PER INQUADRARE I DATI IN UN CONTESTO PIU’ PRECISO, vale la pena inoltre ricordare che la superficie agricola utilizzata e la superficie agricola totale sono in diminuzione in Italia, con conseguente riduzione dell’habitat per l’avifauna: nel primo caso siamo passati dai 13 mila 182 migliaia di ettari di inizio millennio ai 12mila 535 di oggi, nel secondo da 18mila 767 migliaia di ettari a 16mila 474. Meno superficie implica delle difficoltà per gli uccelli nel trovare un ambiente adatto per riprodursi e nutrirsi, ma la diminuzione dell’avifauna appare comunque ben superiore alla riduzione delle aree.

IN AGGIUNTA A QUESTI DATI, E’ INTERESSANTE notare inoltre come il numero di aziende, nello stesso arco temporale, si sia ridotto da 2 milioni 396 mila a 1 milione 133 mila: una concentrazione che ha contribuito con ogni probabilità alla diminuzione di varietà delle colture e alla «industrializzazione» delle stesse, con inevitabili ricadute sul fronte della tutela della biodiversità. L’utilizzo di pesticidi e l’agricoltura intensiva ovviamente non aiutano l’ambiente e l’avifauna. In particolare, per la Lipu il rinvio oltre il 2030 al taglio del 50% dei fitofarmaci sul territorio dell’Unione Europea insiste in una direzione sbagliata. «Il Green Deal e la transizione ecologica dovrebbero rafforzarsi, conciliando le esigenze della produzione agricola con l’indispensabile tutela della biodiversità. Perché, nonostante il quadro negativo, le possibilità di ripresa ci sono – conclude Luoni – in particolare in quelle aree agricole dove la produzione è meno intensiva e industriale, e dove la biodiversità ancora è presente. Per questo è importantissimo incentivare le misure naturalistiche, in Europa e in Italia. L’agricoltura trarrebbe beneficio in termini di salute del suolo, presenza di impollinatori, ricchezza dei servizi ecosistemici, qualità del cibo e del paesaggio».

LE MISURE AGROECOLOGICHE FONDAMENTALI del Green Deal per un’agricoltura di qualità e amica degli uccelli si possono riassumere in un 25% di terreni agricoli coltivato biologicamente, con il 10% del totale destinato a elementi del paesaggio con elevata diversità. Inoltre bisognerebbe ridurre del 50% l’uso dei fitofarmaci più dannosi per ambiente e salute umana, ridurre del 20% l’uso dei fertilizzanti e dimezzare le perdite di sostanza organica del suolo. Infine bisognerebbe piantare 3 miliardi di alberi aggiuntivi, rispettando i principi ecologici, con più siepi e filari.

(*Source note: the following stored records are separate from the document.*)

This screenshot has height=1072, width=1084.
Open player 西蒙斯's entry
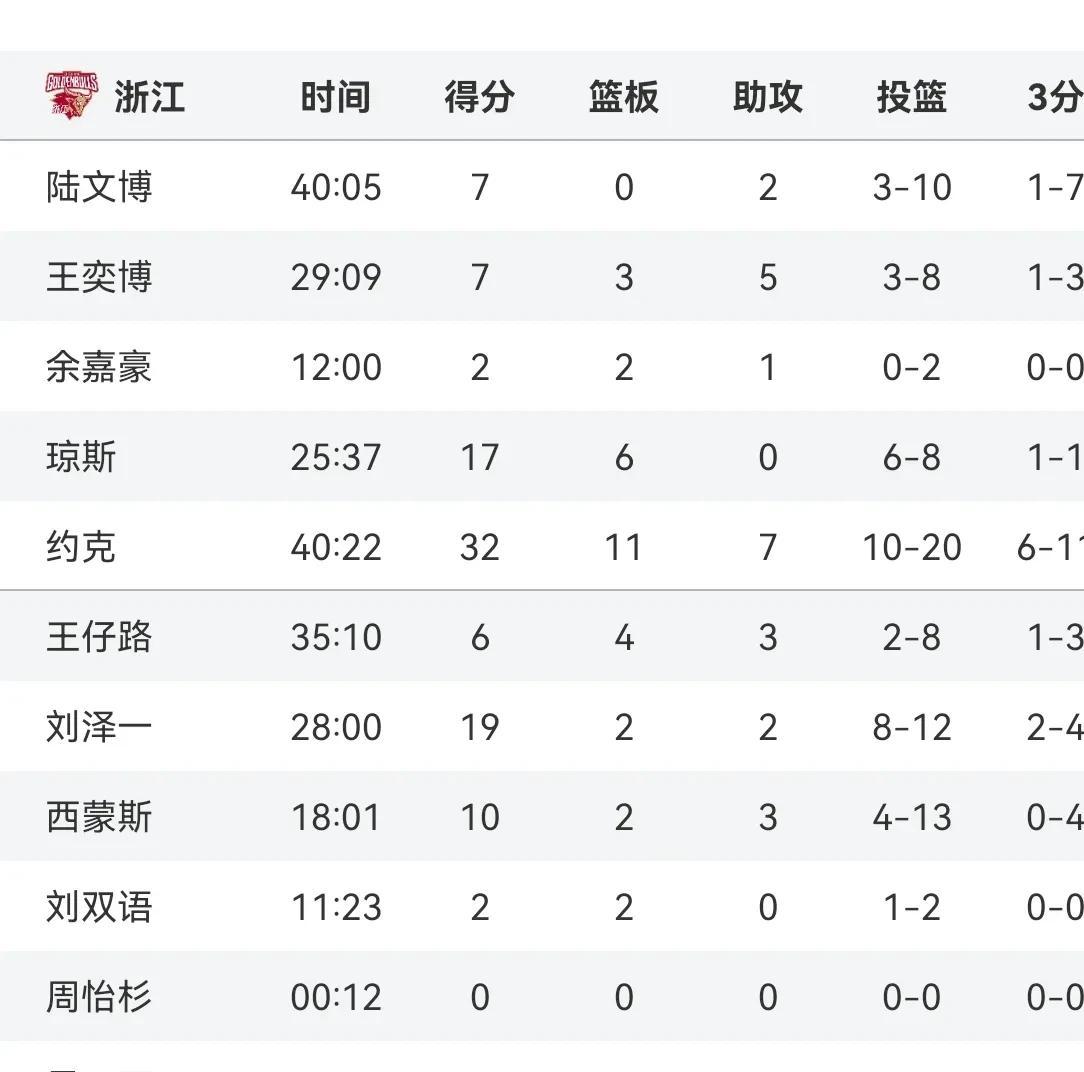(x=99, y=817)
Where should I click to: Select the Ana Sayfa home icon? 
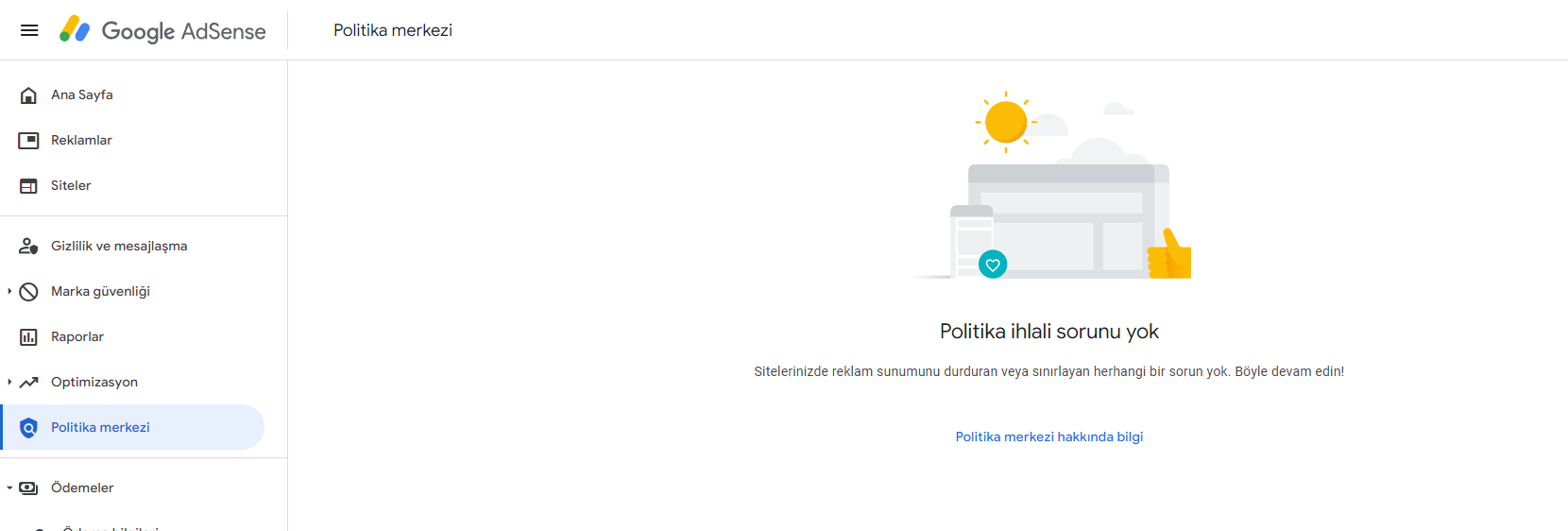[28, 94]
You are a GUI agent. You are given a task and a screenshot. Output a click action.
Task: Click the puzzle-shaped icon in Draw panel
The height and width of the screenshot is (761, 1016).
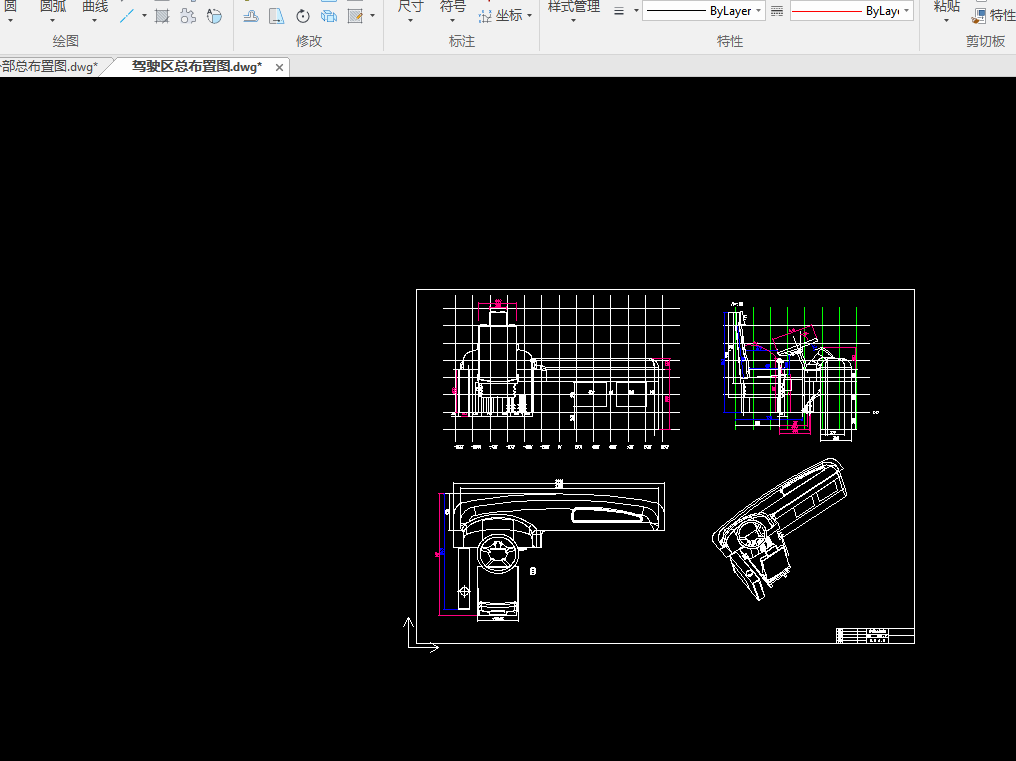coord(188,16)
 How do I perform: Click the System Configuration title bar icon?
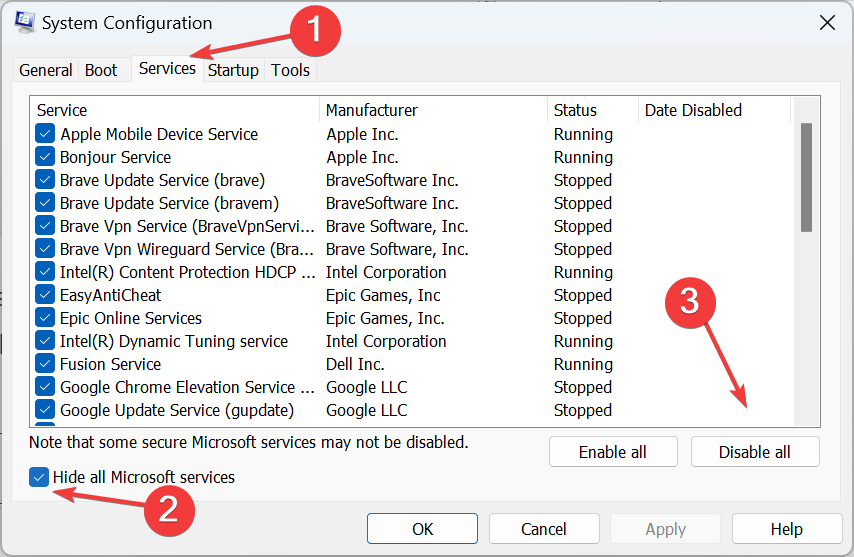[x=25, y=22]
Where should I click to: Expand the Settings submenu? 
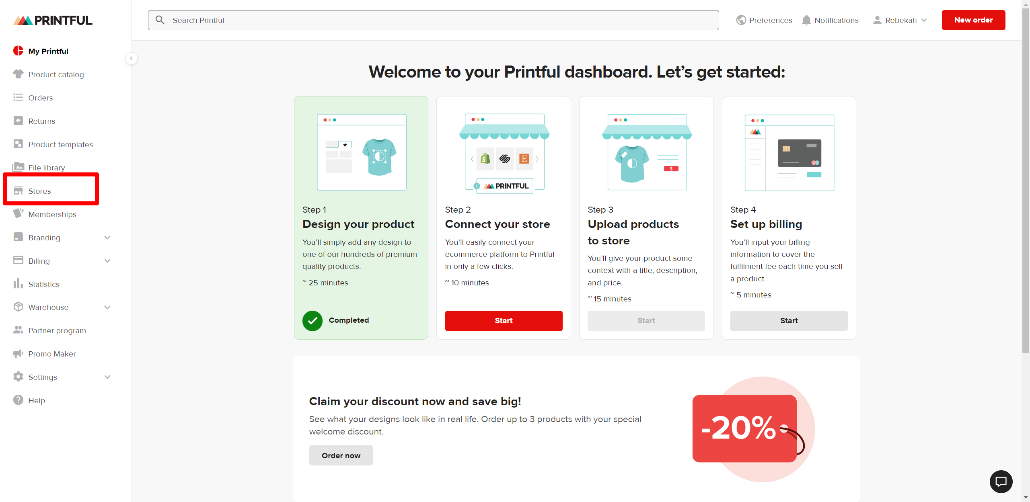(x=107, y=377)
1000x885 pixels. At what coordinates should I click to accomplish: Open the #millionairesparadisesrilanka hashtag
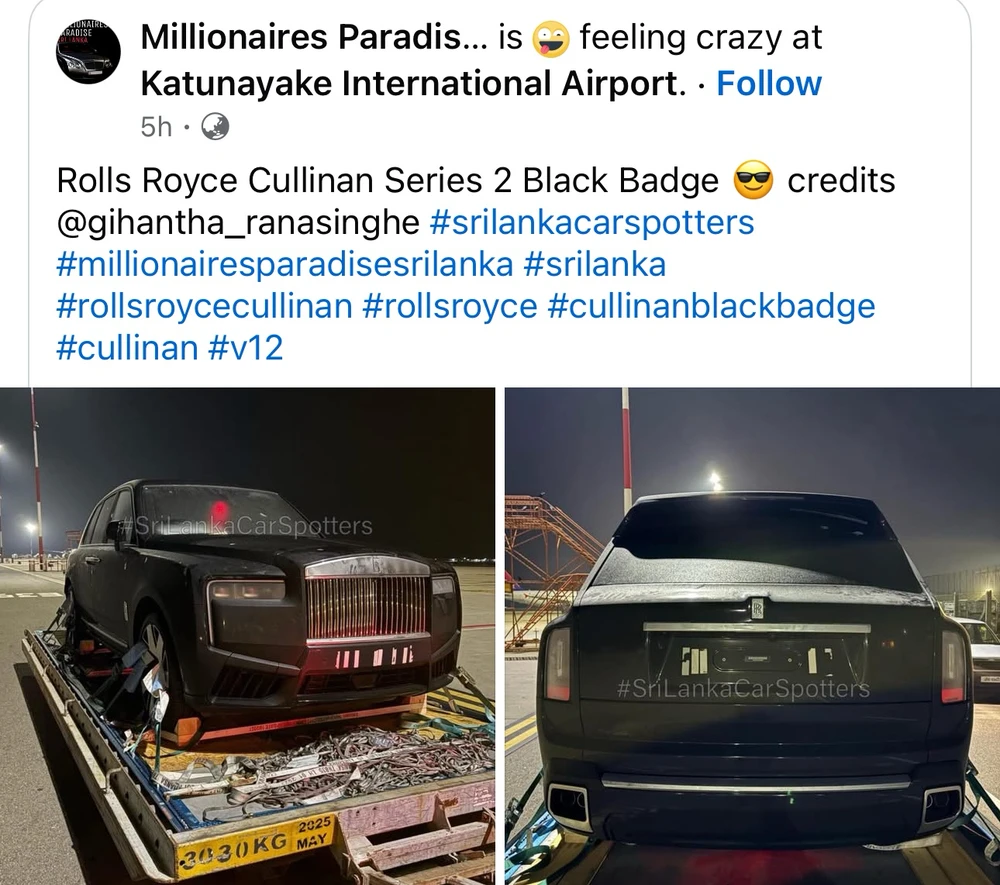coord(284,265)
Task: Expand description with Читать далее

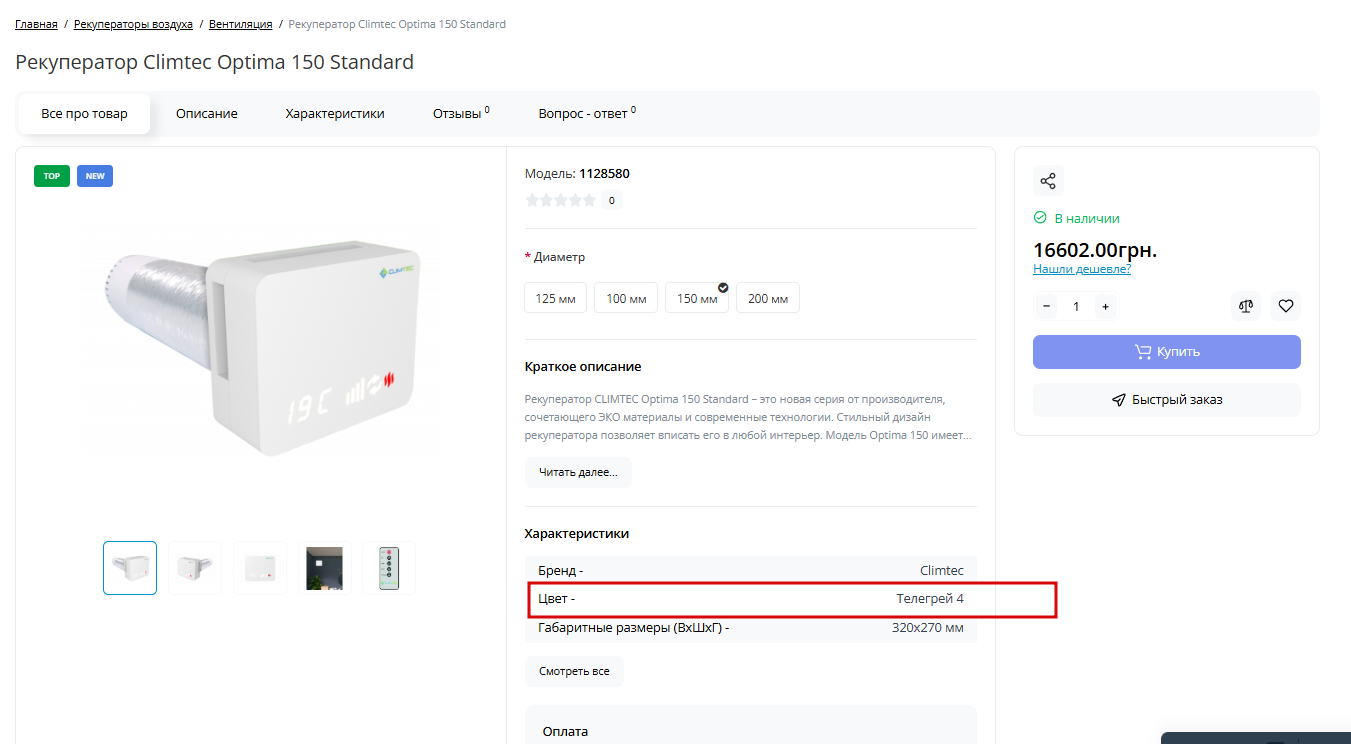Action: click(578, 472)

PIU’ IN GENERALE, LA MINACCIA ALL’AVIFAUNA non arriva solo dalla diminuzione della campagna, dalla banalizzazione delle colture e dall’uso di pesticidi. Un altro nemico per la salute degli uccelli è rappresentato dalla zootecnia di stampo industriale. Gli allevamenti intensivi – proprio negli scorsi giorni è stata presentata una proposta di legge che mira a contrastare questo approccio, sostenuta dalle principali sigle ambientaliste- sono dei potenti incubatori di malattie, mortali per la fauna selvatica. In un articolo a firma Laura Silva risalente alla scorsa estate, la responsabile recupero fauna Lipu evidenzia per esempio come «l’intensificazione dell’industria avicola ha creato l’ambiente ideale affinché il virus dell’influenza aviaria si diffondesse e mutasse. Il recente aumento delle varianti ad alta patogenicità (Hpai) ne è la conferma». Silva conclude che «l’impatto a lungo termine sulle popolazioni di uccelli selvatici lo comprenderemo probabilmente solo nei prossimi anni», ma a titolo esemplificativo si stima «nei Paesi Bassi o in Israele una perdita dell’80% dell’intera popolazione riproduttiva di beccapesci e del 20% della popolazione svernante di gru . Accanto alle misure dirette per fermare la diffusione della malattia, da rivolgere prettamente al comparto avicolo, si rafforza pertanto la necessità di aumentare le forme tradizionali di conservazione di specie e habitat per compensare le eccezionali perdite delle popolazioni autoctone».